AMORFOS: Ponto de fusão indefinido, não tem ordem regular, gera sólidos transparentes, alta deformação mecânica, frágeis, menor densidade, alto volume. 
Metais
No estado sólido, os metais tem estruturas cristalinas, quase sem exceção. As células unitárias das estruturas cristalinas são sempre, BCC, FCC ou HCP. Os átomos dos metais se mantém unidos por meio de uma ligação metálica, o que significa que seus elétrons de valência podem mover-se com liberdade relativa (em comparação com os outros tipos de ligação atômicas e moleculares). A estrutura do metal e a sua ligação atômica fazem com que o metal seja forte e duro. Muito dos metais são dúcteis (tem a capacidade de se deformar), em especial os metais de FCC. Apresentam condutividade térmica e elétrica elevadas, opacidade (impenetrável ao passar a luz), e refletividade (capacidade de refletir a luz). 
Cerâmicos
Os átomos dos cerâmicos se caracterizam por ter ligações iônicas ou covalentes, ou ambas. Os átomos metálicos liberam ou compartem seus elétrons exteriores com átomos não metálicos, e existe uma força de atração grande entre as moléculas. As propriedades desse tipo de ligação é: dureza e rigidez elevadas (ainda que em temperaturas elevadas), fragilidade (não são dúcteis), isolantes térmicos (não conduzem eletricidade), refratários (termicamente resistentes), e quimicamente inertes. Possuem estrutura cristalina ou amorfas. A maior parte tem estrutura cristalina, enquanto que os vidros com base em silício (Si) são amorfos. Na natureza é cristalino, quando se funde e esfria, se solidifica e tem estrutura não cristalina. 
Polímeros
Uma molécula de polímero consiste em muitos monômeros que formam moléculas muitos grande que se mantém unidas por meio de ligações covalentes. Os elementos de um polímero consistem em C, H, N, O e Cl. As forças de Van der Waals mantém juntas as moléculas dentro do material agregado. Polímeros termoplásticos, as moléculas consistem em cadeias largas de monômeros com estrutura lineal. Podem esquentar ou esfriar-se sem que altere sua estrutura lineal. Polímeros termoestáveis, as moléculas se transformam em uma estrutura rígida e tridimensional ao esfriar-se a partir da condição de plástico quente. Se voltem a se esquentar, se degradam quimicamente. Os elastômetros tem moléculas grandes com estruturas 
unidas, ao estirar e voltar a unir as moléculas quando sujeitas a forças elásticas, motiva que o material manifeste seu comportamento elástico. 

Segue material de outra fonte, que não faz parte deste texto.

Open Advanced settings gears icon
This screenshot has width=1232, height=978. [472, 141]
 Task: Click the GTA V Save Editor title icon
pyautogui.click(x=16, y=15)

As estruturas moleculares e ligação moleculares dos polímeros tem as seguintes propriedades: baixa densidade, resistência elétrica (alguns polímeros são usados como isolantes), baixa condutividade térmica. A resistência e rigidez dos polímeros variam. Alguns são fortes e rígidos (ainda que não sejam igual a força e rigidez dos metais e cerâmicos) e outros tem comportamento elástico.